(Dataset entries)
........
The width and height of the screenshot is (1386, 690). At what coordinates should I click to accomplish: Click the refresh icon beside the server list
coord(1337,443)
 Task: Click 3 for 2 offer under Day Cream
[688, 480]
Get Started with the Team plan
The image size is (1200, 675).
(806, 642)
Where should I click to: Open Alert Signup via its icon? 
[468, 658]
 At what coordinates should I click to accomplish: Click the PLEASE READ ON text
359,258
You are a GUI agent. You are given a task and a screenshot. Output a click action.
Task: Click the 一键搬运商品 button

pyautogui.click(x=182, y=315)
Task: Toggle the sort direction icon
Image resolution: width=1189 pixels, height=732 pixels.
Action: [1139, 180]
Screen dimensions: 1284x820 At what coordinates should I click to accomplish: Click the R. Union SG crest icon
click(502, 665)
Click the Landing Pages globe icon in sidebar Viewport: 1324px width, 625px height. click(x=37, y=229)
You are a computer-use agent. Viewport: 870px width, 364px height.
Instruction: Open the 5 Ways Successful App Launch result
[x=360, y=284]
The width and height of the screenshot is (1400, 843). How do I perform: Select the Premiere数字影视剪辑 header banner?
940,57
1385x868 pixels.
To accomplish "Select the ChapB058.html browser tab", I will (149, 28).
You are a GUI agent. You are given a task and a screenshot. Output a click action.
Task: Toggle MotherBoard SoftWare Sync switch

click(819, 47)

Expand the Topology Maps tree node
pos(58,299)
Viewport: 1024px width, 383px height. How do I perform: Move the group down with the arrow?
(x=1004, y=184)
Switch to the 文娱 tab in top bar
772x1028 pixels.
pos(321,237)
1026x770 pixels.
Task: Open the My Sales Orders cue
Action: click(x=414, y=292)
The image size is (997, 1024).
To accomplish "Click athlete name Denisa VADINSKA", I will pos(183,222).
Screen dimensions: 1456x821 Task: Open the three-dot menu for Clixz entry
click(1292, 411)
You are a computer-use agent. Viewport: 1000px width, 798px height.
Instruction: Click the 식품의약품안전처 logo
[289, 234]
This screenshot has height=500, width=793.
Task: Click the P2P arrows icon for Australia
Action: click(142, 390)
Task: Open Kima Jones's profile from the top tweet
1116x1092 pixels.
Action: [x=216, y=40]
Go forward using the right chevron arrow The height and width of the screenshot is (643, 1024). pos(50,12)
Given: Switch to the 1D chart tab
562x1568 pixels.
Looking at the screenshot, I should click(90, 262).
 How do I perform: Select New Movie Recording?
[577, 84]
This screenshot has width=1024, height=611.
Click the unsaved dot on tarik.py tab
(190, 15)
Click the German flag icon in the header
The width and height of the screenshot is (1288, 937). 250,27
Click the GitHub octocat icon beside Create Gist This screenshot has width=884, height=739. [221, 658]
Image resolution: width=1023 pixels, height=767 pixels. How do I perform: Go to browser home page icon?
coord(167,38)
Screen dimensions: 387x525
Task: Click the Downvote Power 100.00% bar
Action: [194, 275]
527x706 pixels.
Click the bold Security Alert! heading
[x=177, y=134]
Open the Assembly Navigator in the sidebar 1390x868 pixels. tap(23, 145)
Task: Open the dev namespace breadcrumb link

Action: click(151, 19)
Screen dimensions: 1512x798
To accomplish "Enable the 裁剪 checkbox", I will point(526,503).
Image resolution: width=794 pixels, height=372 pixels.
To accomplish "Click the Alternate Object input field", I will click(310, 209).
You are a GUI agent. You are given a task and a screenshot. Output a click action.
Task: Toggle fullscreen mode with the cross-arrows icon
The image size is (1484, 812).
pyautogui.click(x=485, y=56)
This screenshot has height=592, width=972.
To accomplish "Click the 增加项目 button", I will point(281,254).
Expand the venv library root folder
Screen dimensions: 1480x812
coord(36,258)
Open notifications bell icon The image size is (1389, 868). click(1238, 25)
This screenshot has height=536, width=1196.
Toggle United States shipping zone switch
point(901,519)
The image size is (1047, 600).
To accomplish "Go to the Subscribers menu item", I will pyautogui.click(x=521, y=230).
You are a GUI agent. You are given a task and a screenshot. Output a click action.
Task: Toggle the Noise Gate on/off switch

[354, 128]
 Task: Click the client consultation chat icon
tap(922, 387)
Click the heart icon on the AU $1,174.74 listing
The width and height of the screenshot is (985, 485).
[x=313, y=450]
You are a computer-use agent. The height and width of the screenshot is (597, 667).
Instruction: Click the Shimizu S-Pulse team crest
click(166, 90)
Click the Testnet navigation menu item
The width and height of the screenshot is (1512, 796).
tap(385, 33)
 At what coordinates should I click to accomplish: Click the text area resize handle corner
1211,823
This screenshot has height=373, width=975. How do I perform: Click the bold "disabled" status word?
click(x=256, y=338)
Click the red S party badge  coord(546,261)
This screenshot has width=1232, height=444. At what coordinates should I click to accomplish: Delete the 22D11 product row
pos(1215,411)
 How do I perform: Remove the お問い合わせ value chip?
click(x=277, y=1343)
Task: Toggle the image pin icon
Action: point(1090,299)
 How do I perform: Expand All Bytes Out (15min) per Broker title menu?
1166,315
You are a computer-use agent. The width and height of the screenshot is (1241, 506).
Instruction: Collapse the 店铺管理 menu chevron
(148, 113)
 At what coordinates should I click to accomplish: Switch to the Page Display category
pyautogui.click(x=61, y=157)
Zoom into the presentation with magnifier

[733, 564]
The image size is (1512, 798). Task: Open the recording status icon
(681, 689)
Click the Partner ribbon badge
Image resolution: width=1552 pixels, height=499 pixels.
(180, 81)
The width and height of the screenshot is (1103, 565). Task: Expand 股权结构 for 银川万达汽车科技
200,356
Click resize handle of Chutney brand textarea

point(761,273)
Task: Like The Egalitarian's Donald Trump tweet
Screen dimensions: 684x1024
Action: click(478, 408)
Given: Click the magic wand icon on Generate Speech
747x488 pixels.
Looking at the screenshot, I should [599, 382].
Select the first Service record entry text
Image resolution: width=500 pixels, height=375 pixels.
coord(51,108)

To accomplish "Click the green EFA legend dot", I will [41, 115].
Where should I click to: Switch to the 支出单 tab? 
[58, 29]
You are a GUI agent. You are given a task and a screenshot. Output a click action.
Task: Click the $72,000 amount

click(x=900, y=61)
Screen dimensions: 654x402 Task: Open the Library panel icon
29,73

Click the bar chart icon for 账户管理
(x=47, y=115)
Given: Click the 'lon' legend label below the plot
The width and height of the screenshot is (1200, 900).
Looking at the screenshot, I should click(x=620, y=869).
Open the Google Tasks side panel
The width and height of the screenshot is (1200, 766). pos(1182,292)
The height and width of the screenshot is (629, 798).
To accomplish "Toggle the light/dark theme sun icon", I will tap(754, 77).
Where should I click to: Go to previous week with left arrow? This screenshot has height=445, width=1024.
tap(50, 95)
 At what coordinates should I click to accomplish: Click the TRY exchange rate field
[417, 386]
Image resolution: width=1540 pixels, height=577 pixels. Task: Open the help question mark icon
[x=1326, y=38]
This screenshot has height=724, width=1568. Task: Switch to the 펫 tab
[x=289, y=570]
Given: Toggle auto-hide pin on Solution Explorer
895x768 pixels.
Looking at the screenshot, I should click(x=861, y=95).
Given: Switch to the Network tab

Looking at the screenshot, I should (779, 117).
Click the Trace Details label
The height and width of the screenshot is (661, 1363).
........
Exercise directions:
Each entry above needs to be output exactly.

Result for this exercise:
The width and height of the screenshot is (1386, 690). At what coordinates should I click to accomplish: Click the refresh icon beside the server list
coord(1337,443)
 Task: Click 3 for 2 offer under Day Cream
[688, 480]
Get Started with the Team plan
The image size is (1200, 675).
(806, 642)
Where should I click to: Open Alert Signup via its icon? 
[468, 658]
 At what coordinates should I click to accomplish: Click the PLEASE READ ON text
359,258
You are a GUI agent. You are given a task and a screenshot. Output a click action.
Task: Click the 一键搬运商品 button

pyautogui.click(x=182, y=315)
Task: Toggle the sort direction icon
Image resolution: width=1189 pixels, height=732 pixels.
Action: [1139, 180]
Screen dimensions: 1284x820 At what coordinates should I click to accomplish: Click the R. Union SG crest icon
click(502, 665)
Click the Landing Pages globe icon in sidebar Viewport: 1324px width, 625px height. click(x=37, y=229)
You are a computer-use agent. Viewport: 870px width, 364px height.
Instruction: Open the 5 Ways Successful App Launch result
[x=360, y=284]
The width and height of the screenshot is (1400, 843). How do I perform: Select the Premiere数字影视剪辑 header banner?
940,57
1385x868 pixels.
To accomplish "Select the ChapB058.html browser tab", I will (149, 28).
You are a GUI agent. You are given a task and a screenshot. Output a click action.
Task: Toggle MotherBoard SoftWare Sync switch

click(819, 47)

Expand the Topology Maps tree node
pos(58,299)
Viewport: 1024px width, 383px height. How do I perform: Move the group down with the arrow?
(x=1004, y=184)
Switch to the 文娱 tab in top bar
772x1028 pixels.
pos(321,237)
1026x770 pixels.
Task: Open the My Sales Orders cue
Action: click(x=414, y=292)
The image size is (997, 1024).
To accomplish "Click athlete name Denisa VADINSKA", I will pos(183,222).
Screen dimensions: 1456x821 Task: Open the three-dot menu for Clixz entry
click(1292, 411)
You are a computer-use agent. Viewport: 1000px width, 798px height.
Instruction: Click the 식품의약품안전처 logo
[289, 234]
This screenshot has height=500, width=793.
Task: Click the P2P arrows icon for Australia
Action: click(142, 390)
Task: Open Kima Jones's profile from the top tweet
1116x1092 pixels.
Action: [x=216, y=40]
Go forward using the right chevron arrow The height and width of the screenshot is (643, 1024). pos(50,12)
Given: Switch to the 1D chart tab
562x1568 pixels.
Looking at the screenshot, I should click(90, 262).
 How do I perform: Select New Movie Recording?
[577, 84]
This screenshot has width=1024, height=611.
Click the unsaved dot on tarik.py tab
(190, 15)
Click the German flag icon in the header
The width and height of the screenshot is (1288, 937). 250,27
Click the GitHub octocat icon beside Create Gist This screenshot has width=884, height=739. [221, 658]
Image resolution: width=1023 pixels, height=767 pixels. How do I perform: Go to browser home page icon?
coord(167,38)
Screen dimensions: 387x525
Task: Click the Downvote Power 100.00% bar
Action: [194, 275]
527x706 pixels.
Click the bold Security Alert! heading
[x=177, y=134]
Open the Assembly Navigator in the sidebar 1390x868 pixels. tap(23, 145)
Task: Open the dev namespace breadcrumb link

Action: click(151, 19)
Screen dimensions: 1512x798
To accomplish "Enable the 裁剪 checkbox", I will point(526,503).
Image resolution: width=794 pixels, height=372 pixels.
To accomplish "Click the Alternate Object input field", I will click(310, 209).
You are a GUI agent. You are given a task and a screenshot. Output a click action.
Task: Toggle fullscreen mode with the cross-arrows icon
The image size is (1484, 812).
pyautogui.click(x=485, y=56)
This screenshot has height=592, width=972.
To accomplish "Click the 增加项目 button", I will point(281,254).
Expand the venv library root folder
Screen dimensions: 1480x812
coord(36,258)
Open notifications bell icon The image size is (1389, 868). click(1238, 25)
This screenshot has height=536, width=1196.
Toggle United States shipping zone switch
point(901,519)
The image size is (1047, 600).
To accomplish "Go to the Subscribers menu item", I will pyautogui.click(x=521, y=230).
You are a GUI agent. You are given a task and a screenshot. Output a click action.
Task: Toggle the Noise Gate on/off switch

[354, 128]
 Task: Click the client consultation chat icon
tap(922, 387)
Click the heart icon on the AU $1,174.74 listing
The width and height of the screenshot is (985, 485).
[x=313, y=450]
You are a computer-use agent. The height and width of the screenshot is (597, 667).
Instruction: Click the Shimizu S-Pulse team crest
click(166, 90)
Click the Testnet navigation menu item
The width and height of the screenshot is (1512, 796).
tap(385, 33)
 At what coordinates should I click to accomplish: Click the text area resize handle corner
1211,823
This screenshot has height=373, width=975. How do I perform: Click the bold "disabled" status word?
click(x=256, y=338)
Click the red S party badge  coord(546,261)
This screenshot has width=1232, height=444. At what coordinates should I click to accomplish: Delete the 22D11 product row
pos(1215,411)
 How do I perform: Remove the お問い合わせ value chip?
click(x=277, y=1343)
Task: Toggle the image pin icon
Action: point(1090,299)
 How do I perform: Expand All Bytes Out (15min) per Broker title menu?
1166,315
You are a computer-use agent. The width and height of the screenshot is (1241, 506).
Instruction: Collapse the 店铺管理 menu chevron
(148, 113)
 At what coordinates should I click to accomplish: Switch to the Page Display category
pyautogui.click(x=61, y=157)
Zoom into the presentation with magnifier

[733, 564]
The image size is (1512, 798). Task: Open the recording status icon
(681, 689)
Click the Partner ribbon badge
Image resolution: width=1552 pixels, height=499 pixels.
(180, 81)
The width and height of the screenshot is (1103, 565). Task: Expand 股权结构 for 银川万达汽车科技
200,356
Click resize handle of Chutney brand textarea

point(761,273)
Task: Like The Egalitarian's Donald Trump tweet
Screen dimensions: 684x1024
Action: click(478, 408)
Given: Click the magic wand icon on Generate Speech
747x488 pixels.
Looking at the screenshot, I should [599, 382].
Select the first Service record entry text
Image resolution: width=500 pixels, height=375 pixels.
coord(51,108)

To accomplish "Click the green EFA legend dot", I will [41, 115].
Where should I click to: Switch to the 支出单 tab? 
[58, 29]
You are a GUI agent. You are given a task and a screenshot. Output a click action.
Task: Click the $72,000 amount

click(x=900, y=61)
Screen dimensions: 654x402 Task: Open the Library panel icon
29,73

Click the bar chart icon for 账户管理
(x=47, y=115)
Given: Click the 'lon' legend label below the plot
The width and height of the screenshot is (1200, 900).
Looking at the screenshot, I should click(x=620, y=869).
Open the Google Tasks side panel
The width and height of the screenshot is (1200, 766). pos(1182,292)
The height and width of the screenshot is (629, 798).
To accomplish "Toggle the light/dark theme sun icon", I will tap(754, 77).
Where should I click to: Go to previous week with left arrow? This screenshot has height=445, width=1024.
tap(50, 95)
 At what coordinates should I click to accomplish: Click the TRY exchange rate field
[417, 386]
Image resolution: width=1540 pixels, height=577 pixels. Task: Open the help question mark icon
[x=1326, y=38]
This screenshot has height=724, width=1568. Task: Switch to the 펫 tab
[x=289, y=570]
Given: Toggle auto-hide pin on Solution Explorer
895x768 pixels.
Looking at the screenshot, I should click(x=861, y=95).
Given: Switch to the Network tab

Looking at the screenshot, I should (779, 117).
Click the Trace Details label
The height and width of the screenshot is (661, 1363).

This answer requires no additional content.